定型的なシステム管理タスクは、crontab コマンドを使用して、毎日、毎週、または毎月それぞれ 1 回ずつ実行するようにスケジュールできます。
毎日 1 回の crontab システム管理作業には、次のようなものがあります。
作成後、数日以上経過したファイルを一時ディレクトリから削除する
アカウンティング要約コマンドを実行する
df コマンドおよび ps コマンドを使用してシステムのスナップショットを取る
日常のセキュリティー監視を実行する
システムのバックアップを実行する
毎週 1 回の crontab システム管理作業には、次のようなものがあります。
毎月 1 回の crontab システム管理作業には、次のようなものがあります。
指定月に使用されなかったファイルをリストする
月次アカウンティングレポートを生成する
上記に加えて、連絡事項の通知やバックアップファイルの削除などの定型的システムタスクを実行するように、crontab コマンドをスケジュールすることもできます。

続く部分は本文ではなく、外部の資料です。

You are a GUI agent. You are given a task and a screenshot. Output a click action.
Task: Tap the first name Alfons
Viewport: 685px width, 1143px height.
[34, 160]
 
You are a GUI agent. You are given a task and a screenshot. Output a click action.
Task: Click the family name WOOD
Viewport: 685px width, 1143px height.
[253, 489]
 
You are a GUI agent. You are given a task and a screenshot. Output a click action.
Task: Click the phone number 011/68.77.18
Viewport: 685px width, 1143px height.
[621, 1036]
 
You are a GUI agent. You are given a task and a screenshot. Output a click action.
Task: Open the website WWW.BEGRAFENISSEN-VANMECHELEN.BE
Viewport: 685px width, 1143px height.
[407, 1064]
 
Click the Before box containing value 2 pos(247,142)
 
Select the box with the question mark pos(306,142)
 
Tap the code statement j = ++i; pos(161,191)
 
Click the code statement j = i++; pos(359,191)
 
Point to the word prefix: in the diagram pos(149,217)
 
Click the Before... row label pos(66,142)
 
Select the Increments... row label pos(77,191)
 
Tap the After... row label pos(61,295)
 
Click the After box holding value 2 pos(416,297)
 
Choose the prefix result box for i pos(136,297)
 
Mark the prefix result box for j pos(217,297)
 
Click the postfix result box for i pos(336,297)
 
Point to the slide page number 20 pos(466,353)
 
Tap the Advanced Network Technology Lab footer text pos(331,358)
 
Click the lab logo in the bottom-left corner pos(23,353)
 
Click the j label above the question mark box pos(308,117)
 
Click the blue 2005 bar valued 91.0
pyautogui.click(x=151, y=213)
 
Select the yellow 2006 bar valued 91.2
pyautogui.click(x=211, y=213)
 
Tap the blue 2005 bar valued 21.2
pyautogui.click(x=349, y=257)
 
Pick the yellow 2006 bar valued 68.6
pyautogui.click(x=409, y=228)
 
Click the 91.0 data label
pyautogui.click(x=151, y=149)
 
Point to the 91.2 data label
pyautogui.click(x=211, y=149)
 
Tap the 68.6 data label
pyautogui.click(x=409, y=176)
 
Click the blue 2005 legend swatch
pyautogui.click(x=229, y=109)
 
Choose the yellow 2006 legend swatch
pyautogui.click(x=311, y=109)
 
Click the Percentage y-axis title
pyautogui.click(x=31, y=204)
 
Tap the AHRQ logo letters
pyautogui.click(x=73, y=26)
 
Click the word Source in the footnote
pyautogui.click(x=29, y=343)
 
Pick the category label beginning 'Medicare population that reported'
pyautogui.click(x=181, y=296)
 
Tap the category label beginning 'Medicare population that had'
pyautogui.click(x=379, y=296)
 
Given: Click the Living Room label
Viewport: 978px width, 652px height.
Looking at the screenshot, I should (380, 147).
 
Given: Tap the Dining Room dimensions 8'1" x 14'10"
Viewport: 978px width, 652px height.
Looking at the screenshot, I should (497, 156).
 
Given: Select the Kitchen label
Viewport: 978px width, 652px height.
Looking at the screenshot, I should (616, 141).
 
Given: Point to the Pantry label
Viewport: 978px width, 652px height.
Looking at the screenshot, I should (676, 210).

crontab ジョブをスケジュールする手順については、「crontab ファイルを作成または編集する方法」を参照してください。
at コマンドを使用すると、1 つのジョブをあとで実行するようにスケジュールできます。ジョブは 1 つのコマンドやスクリプトで構成されます。
crontab と同様に、at コマンドを使用すると定型作業の自動実行をスケジュールできます。しかし、crontab ファイルとは異なり、 at ファイルはタスクを 1 回だけ実行します。その後はディレクトリから削除されます。したがって、at コマンドが役立つのは、単純なコマンドまたはスクリプトを実行して、別ファイルに書き出した出力をあとから調べるような場合です。
at ジョブの実行を指定するには、コマンドを入力してから、at コマンド構文に従ってオプションで実行時刻を指定してください。at ジョブの実行方法については、「at コマンドの説明」を参照してください。
at コマンドは、入力されたコマンドまたはスクリプトを、現在の環境変数のコピーと一緒に /var/spool/cron/atjobs ディレクトリに格納します。作成された at ジョブには、ファイル名として、at 待ち行列内での位置を指定する長い数値と .a 拡張子からなる、たとえば 793962000.a のような文字列が与えられます。
cron デーモンは、起動時に at ジョブをチェックし、新しく実行されるジョブを待機します。cron デーモンが at ジョブを実行すると、atjobs ディレクトリから at ジョブのファイルが削除されます。詳細は、at(1) のマニュアルページを参照してください。
at ジョブをスケジュールする手順については、「at ジョブを作成する方法」を参照してください。